#### Problem description:
Once the pictures are set aside, reproduce all of the records exactly.
(Data supplied Opens)
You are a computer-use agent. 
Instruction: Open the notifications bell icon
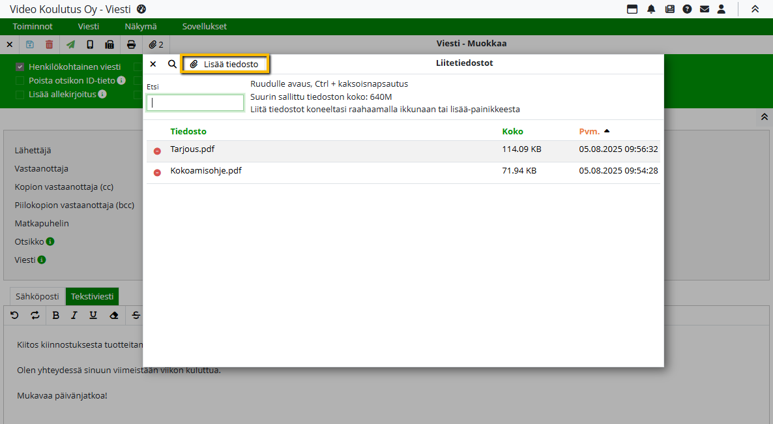[x=651, y=9]
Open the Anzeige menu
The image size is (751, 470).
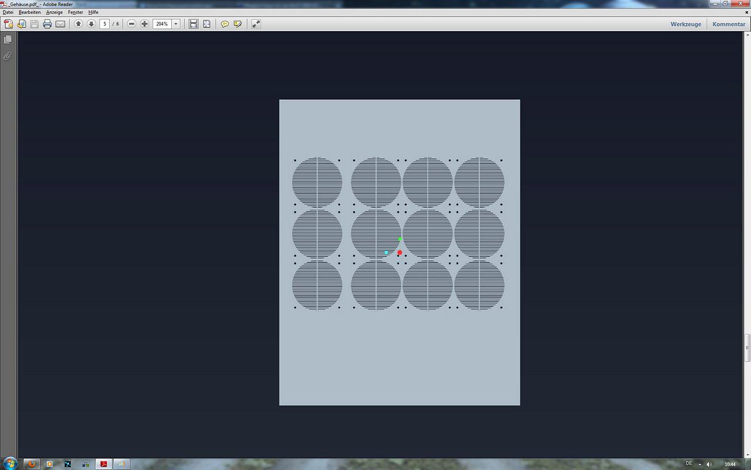(54, 12)
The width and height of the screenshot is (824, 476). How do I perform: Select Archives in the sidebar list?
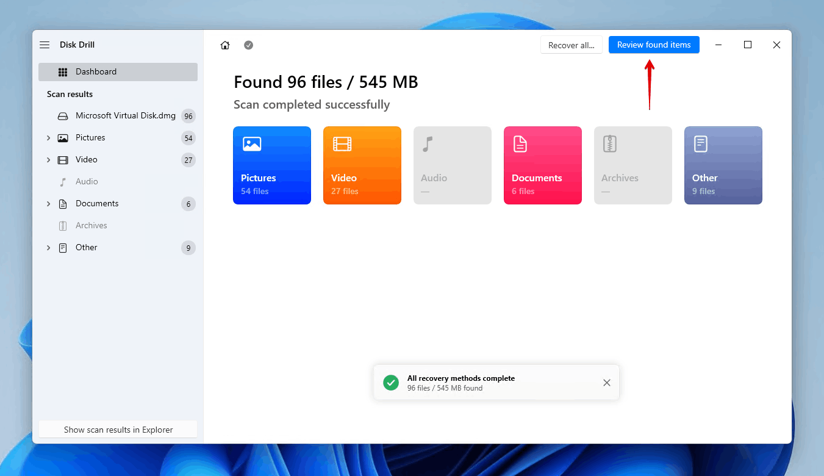tap(91, 226)
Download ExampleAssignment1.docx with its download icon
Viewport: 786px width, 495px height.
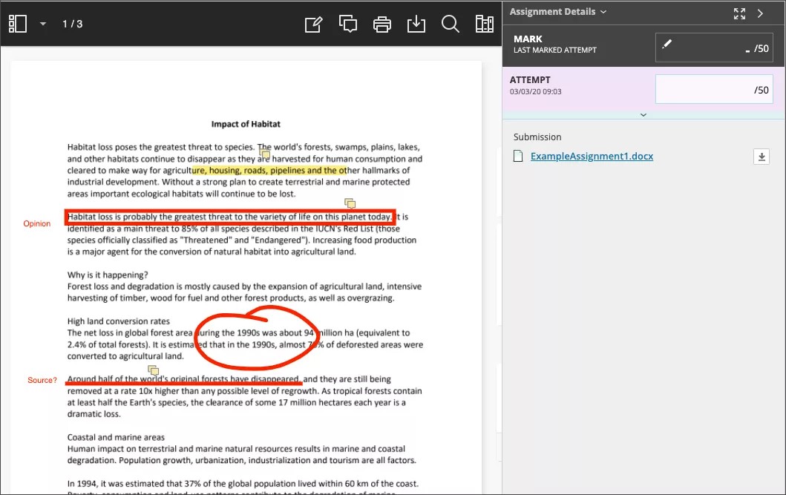pos(762,157)
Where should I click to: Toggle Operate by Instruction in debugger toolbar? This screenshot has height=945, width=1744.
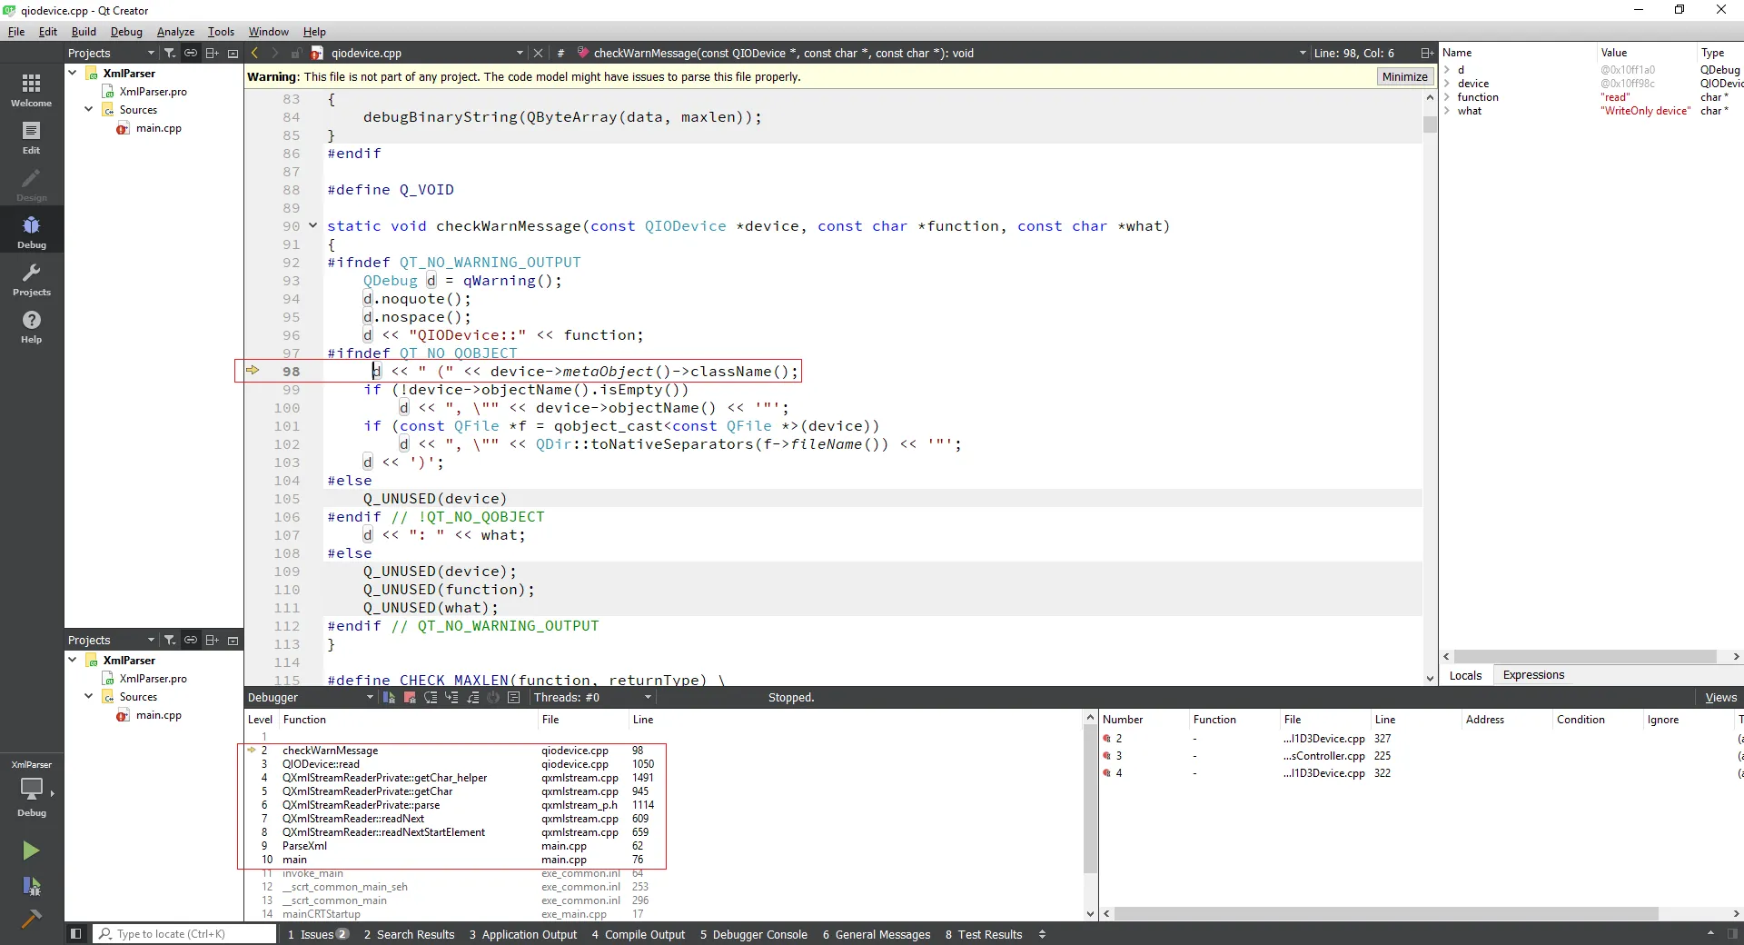click(513, 698)
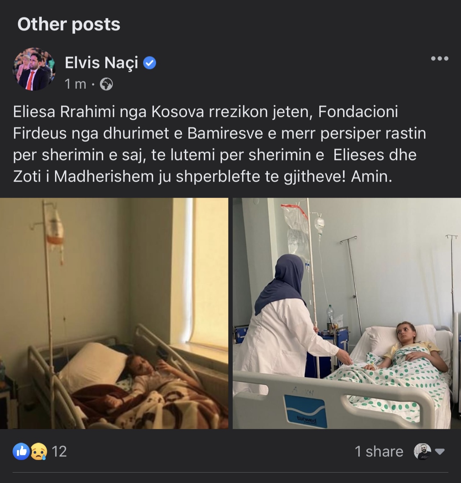Screen dimensions: 461x483
Task: View the "1 share" list
Action: point(379,452)
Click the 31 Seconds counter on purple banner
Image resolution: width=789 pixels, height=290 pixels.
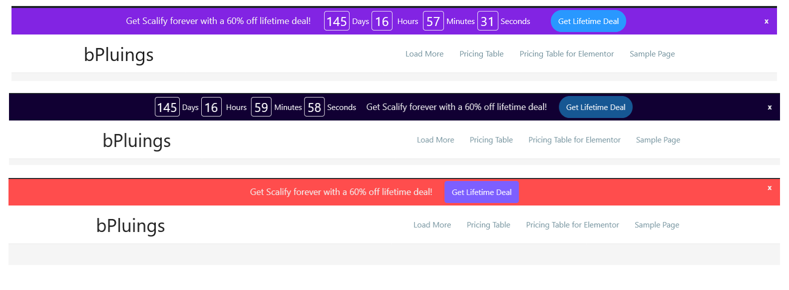pyautogui.click(x=487, y=21)
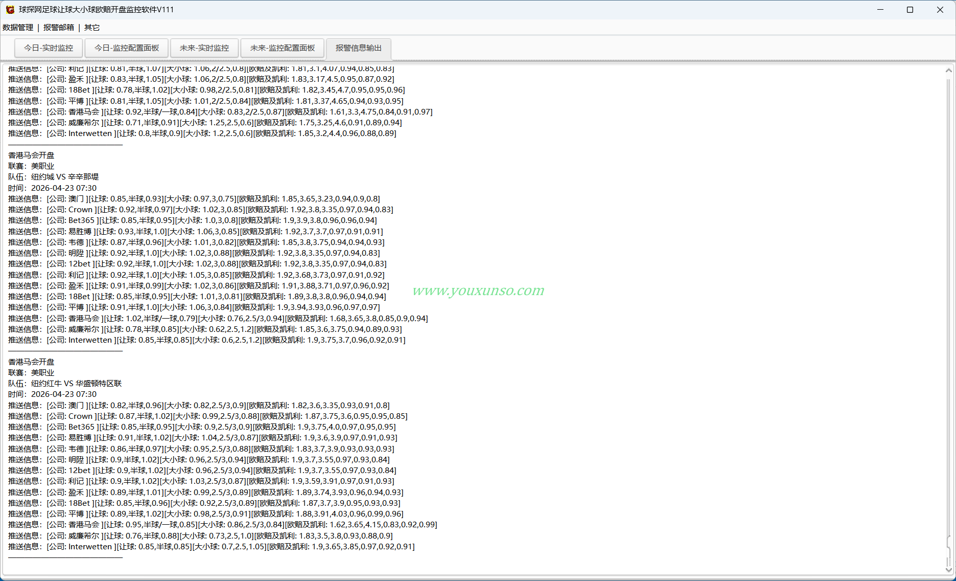956x581 pixels.
Task: Click the first 香港马会开盘 heading
Action: click(x=31, y=155)
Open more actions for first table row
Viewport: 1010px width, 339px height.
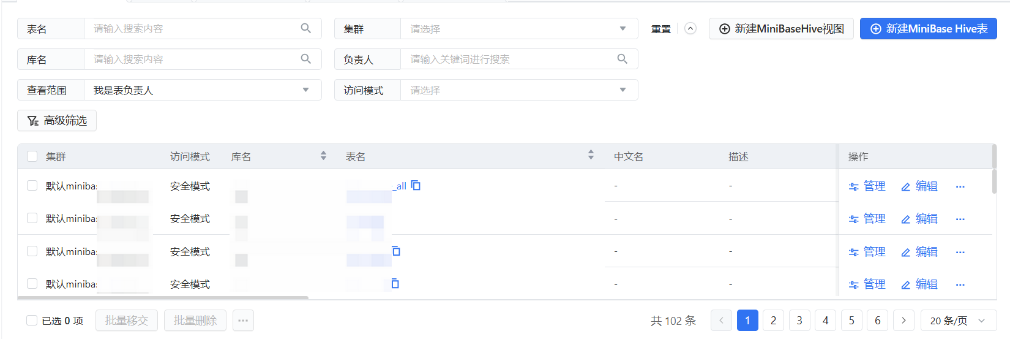pyautogui.click(x=960, y=186)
(Data supplied Closes)
#### Your response:
You are a computer-use agent. 
Instruction: Open the notifications bell icon
[x=651, y=9]
Open the Anzeige menu
The image size is (751, 470).
(54, 12)
The width and height of the screenshot is (824, 476). How do I perform: Select Archives in the sidebar list?
tap(91, 226)
Download ExampleAssignment1.docx with its download icon
Viewport: 786px width, 495px height.
pos(762,157)
Where should I click to: Toggle Operate by Instruction in debugger toolbar? This screenshot has height=945, width=1744.
click(513, 698)
Screen dimensions: 461x483
Task: View the "1 share" list
Action: point(379,452)
Click the 31 Seconds counter on purple banner
Image resolution: width=789 pixels, height=290 pixels.
pyautogui.click(x=487, y=21)
956x581 pixels.
Task: Click the first 香港马会开盘 heading
Action: click(x=31, y=155)
Open more actions for first table row
Viewport: 1010px width, 339px height.
pyautogui.click(x=960, y=186)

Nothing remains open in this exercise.